Workshop Recap: A Practical Introduction to Text Analysis (November 30, 2023)

On November 30^th, 2023, the Methods Lab organized a workshop on quantitative text analysis. The workshop was conducted by Douglas Parry (Stellenbosch University) and covered the whole process of text analysis from data preparation to the visualization of sentiments or topics identified.

In the first half of the workshop, Douglas covered the first steps involved in text analysis, such as tokenization (the transformation of texts into smaller parts like single words or consecutive words), the removal of “stop words” (words that do not contain meaningful information), and the aggregation of content by meta-information (authors, books, chapters, etc.). Apart from the investigation of the frequency with which terms occur, sentiment analysis using existing dictionaries was also addressed. This technique involves assigning values to each word representing certain targeted characteristics (e.g., emotionality/polarity), which in turn allows for comparing overall sentiments between different corpora.
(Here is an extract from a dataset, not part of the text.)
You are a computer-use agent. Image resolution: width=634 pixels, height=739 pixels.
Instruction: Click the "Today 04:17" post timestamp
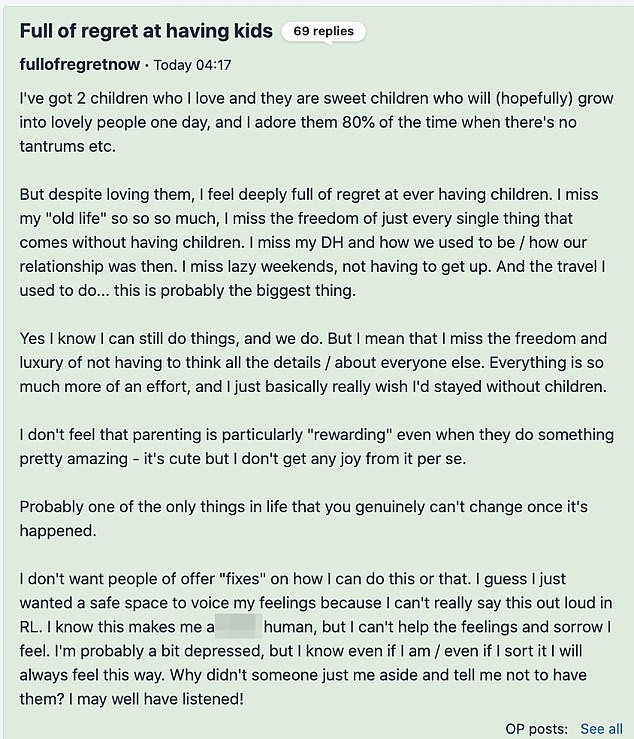pos(195,66)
Finally, the visualization of word occurrences and sentiments was covered. After this introduction, participants had the chance to apply their knowledge using the programming language R by solving tasks with texts Douglas provided.
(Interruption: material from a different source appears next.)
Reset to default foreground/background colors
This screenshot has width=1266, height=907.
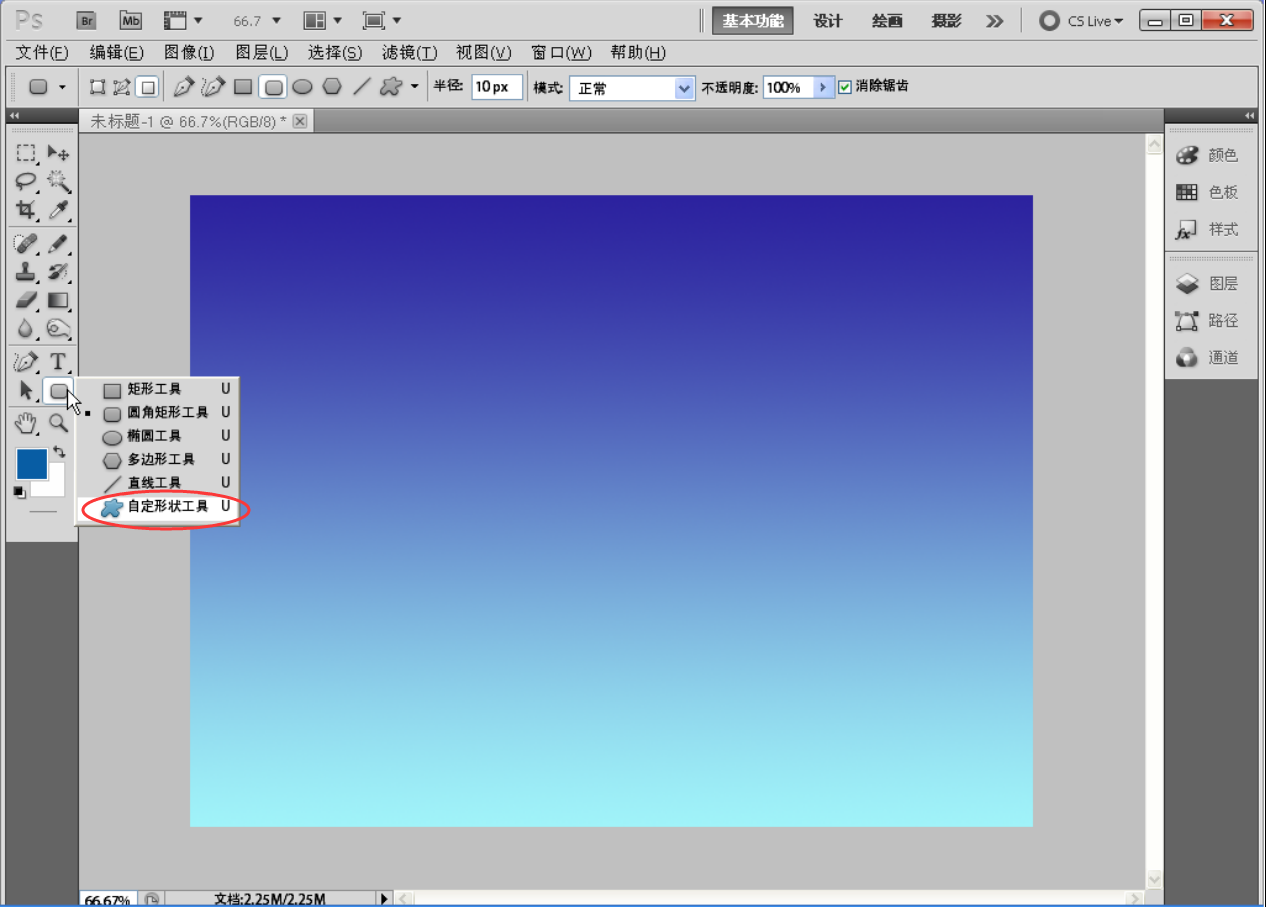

Douglas Parry goes through steps necessary to prepare for text analysis.

In the second half of the workshop, Douglas focused on different methods of topic modeling, which ultimately attempt to assign texts to latent topics based on the words they contain. In comparison to simpler procedures covered in the first half of the workshop, topic models can also consider the context of words within the texts. Specifically, Douglas introduced participants to Latent Dirichlet Allocation (LDA), Correlated Topic Modeling (CTM), and Structural Topic Modeling (STM). One of the most important decisions to be made for any such model is the number of topics to emerge: too few may dilute nuances within topics and too many may lead to redundancies. The visualization and – most importantly – limitations of topic modeling were also discussed before participants performed topic modeling themselves with the data provided earlier. Finally, Douglas concluded with a summary of everything covered and an overview of advanced subjects in text analysis.

The workshop was very well-received and prepared all participants for text analysis in the future. Douglas balanced lecture-style sections and well-prepared, hands-on application very well and provided all materials in a way that participants could focus on the tasks at hand, while following a logical structure throughout. We would like to thank him for this great introduction to text analysis!